Abstract

Several public policy decisions in transfusion medicine require information on the long-term (≥10-year) survival of transfused patients. This information is needed (1) to estimate the number of surviving transfusion recipients who have contracted a particular infection through transfusion, (2) to assess the cost-effectiveness of measures introduced to further improve the safety of the allogeneic blood supply, (3) to estimate the total anticipated number of transfusion-transmitted cases of disease when a novel transfusion-transmitted infection with a long incubation period emerges, and (4) determine the scope of any proposed lookback investigation in terms of the length of time that should be covered retrospectively by the lookback effort. Although the probabilities of survival of Olmsted County, MN, residents transfused in 1981 were often used previously when input data on long-term posttransfusion survival were needed in the United States, these data most likely do not reflect the survival of patients transfused in the 1990s.
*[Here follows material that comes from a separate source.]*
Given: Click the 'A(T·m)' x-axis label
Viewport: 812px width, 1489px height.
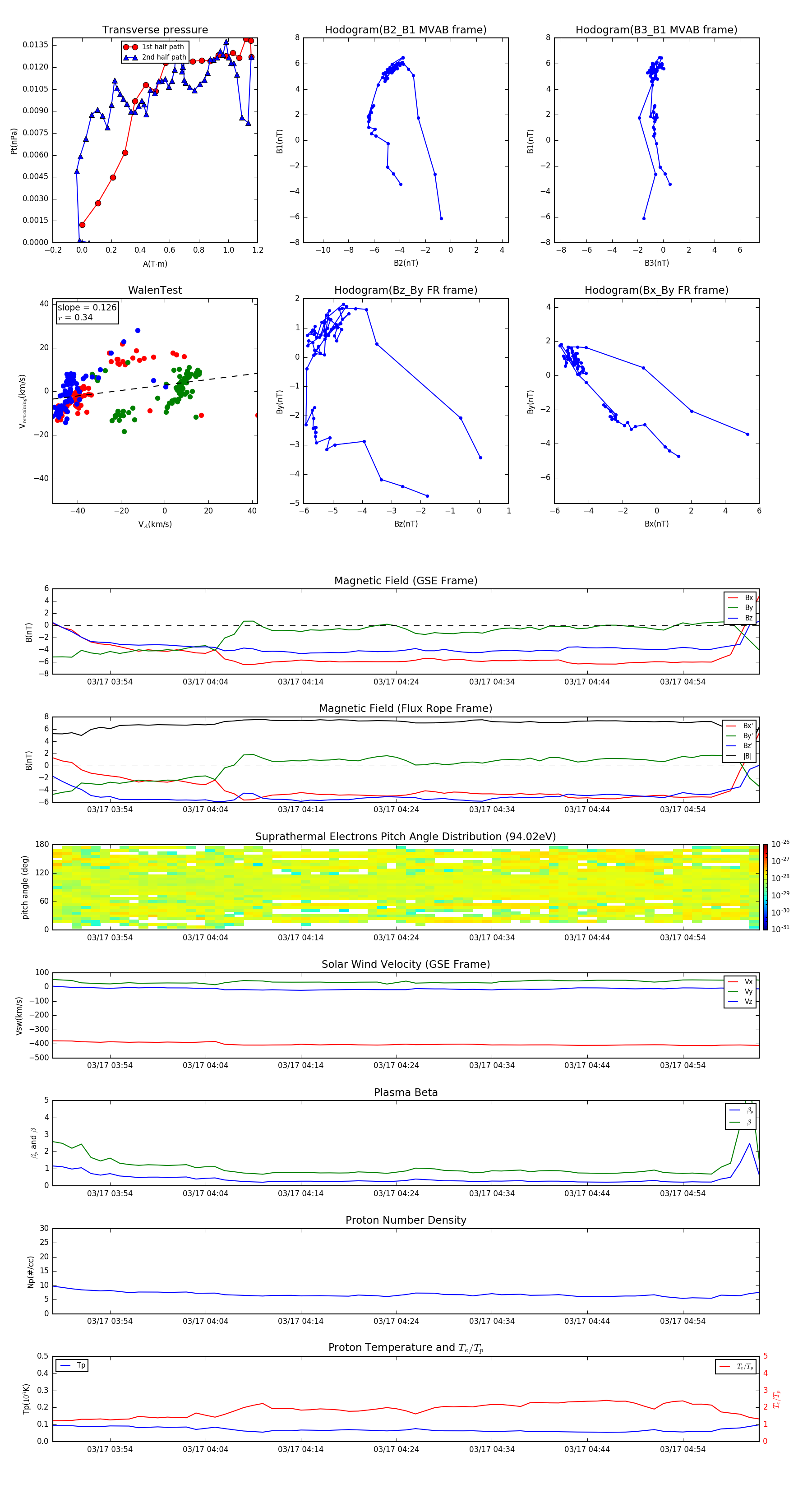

Recent data from Sweden, Northern England, and New York City suggest that the short-term (up to 5 years posttransfusion) probabilities of survival reported from Olmsted County may have to be reduced by up to 20% before they can be used for making public policy decisions in the future, and that probabilities of survival of 66%, 60%, and 47%, respectively, at 1, 2, and 5 years posttransfusion may reflect the life expectancy of subjects transfused in the 1990s. No empirical data on the 10-year probability of survival of such patients are currently available from population-based studies, but some data suggest that the 10-year survival of an unselected population transfused in 1988 to 1990 may be 40%. A population-based study that includes several US counties has to be undertaken to generate the information needed for public policy decisions in the future.